● Aufgaben:
**1.** Gib aus dem Text über die Rheinlied-Teller den Abschnitt von „Fast schon gegen“ bis „Teller mit Rheinliedversen.“ wortgetreu wieder.
**2.** Woran macht der Text über die Rheinlied-Teller fest, dass die Teller gegen Ende des 19. Jahrhunderts entstanden sind?

━━━ Dokument

Die kühnen Knaben und das dumme Lied

Fast schon gegen Ende des ersten industriell betriebenen Krieges im noch so jungen 20. Jahrhundert erwarb das Museum am 18. Juni 1917 die vier Teller mit den Strophen des seinerzeit beliebten Liedes von Nikolaus Becker aus Geilenkirchen: »Sie sollen ihn nicht haben/ Den freien deutschen Rhein« – als wertfreies Dokument der Zeit? – oder zur patriotischen Aufrüstung des Betrachters?


Man sieht mehrere Teller mit Rheinliedversen.
Vier Teller mit Versen aus dem Rheinlied, Ende des 19. Jahrhunderts. Fotos: rba_d033570 – rba_d033573

Die Schrift ist angelehnt an die gotische Fraktur, das Dekor im Stil der Neorenaissance – die Teller entstanden gegen Ende des 19. Jahrhunderts. Mit Strophen eines populären Lieds waren sie die Zierde eines bürgerlichen Haushalts. Ein harmloses Relikt der längst vergangenen »guten alten Zeit«?

━━━━━━
━━━ Gezeigtes Material

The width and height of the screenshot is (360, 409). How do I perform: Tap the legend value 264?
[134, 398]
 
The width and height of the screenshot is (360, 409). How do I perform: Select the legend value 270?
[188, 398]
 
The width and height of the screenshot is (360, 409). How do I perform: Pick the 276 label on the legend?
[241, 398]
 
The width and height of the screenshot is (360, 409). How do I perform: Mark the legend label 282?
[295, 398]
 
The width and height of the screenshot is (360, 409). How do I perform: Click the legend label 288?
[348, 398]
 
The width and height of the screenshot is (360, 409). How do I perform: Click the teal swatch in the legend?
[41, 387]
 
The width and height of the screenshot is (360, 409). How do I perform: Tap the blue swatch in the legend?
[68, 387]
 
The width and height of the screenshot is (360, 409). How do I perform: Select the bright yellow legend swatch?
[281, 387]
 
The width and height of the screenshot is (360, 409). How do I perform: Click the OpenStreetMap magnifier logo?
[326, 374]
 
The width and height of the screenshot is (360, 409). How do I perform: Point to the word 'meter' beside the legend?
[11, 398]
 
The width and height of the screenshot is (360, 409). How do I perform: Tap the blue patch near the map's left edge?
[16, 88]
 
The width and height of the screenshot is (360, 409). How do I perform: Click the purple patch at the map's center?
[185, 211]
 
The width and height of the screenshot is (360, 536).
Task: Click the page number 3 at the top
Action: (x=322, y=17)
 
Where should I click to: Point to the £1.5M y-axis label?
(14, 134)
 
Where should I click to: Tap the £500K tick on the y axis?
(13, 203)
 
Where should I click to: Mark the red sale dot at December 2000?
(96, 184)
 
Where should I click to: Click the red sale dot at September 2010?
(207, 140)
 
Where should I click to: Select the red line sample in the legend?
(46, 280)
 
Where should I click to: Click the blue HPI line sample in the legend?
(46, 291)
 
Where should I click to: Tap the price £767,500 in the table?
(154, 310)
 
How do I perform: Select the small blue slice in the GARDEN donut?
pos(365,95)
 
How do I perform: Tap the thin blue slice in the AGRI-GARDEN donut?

━━━━━━

● Lösungen:
**1.**
Fast schon gegen Ende des ersten industriell betriebenen Krieges im noch so jungen 20. Jahrhundert erwarb das Museum am 18. Juni 1917 die vier Teller mit den Strophen des seinerzeit beliebten Liedes von Nikolaus Becker aus Geilenkirchen: »Sie sollen ihn nicht haben/ Den freien deutschen Rhein« – als wertfreies Dokument der Zeit? – oder zur patriotischen Aufrüstung des Betrachters?


Man sieht mehrere Teller mit Rheinliedversen.

**2.** Die Schrift der Teller ist an die gotische Fraktur angelehnt, und das Dekor ist im Stil der Neorenaissance gehalten. Daraus ergibt sich die Entstehung gegen Ende des 19. Jahrhunderts.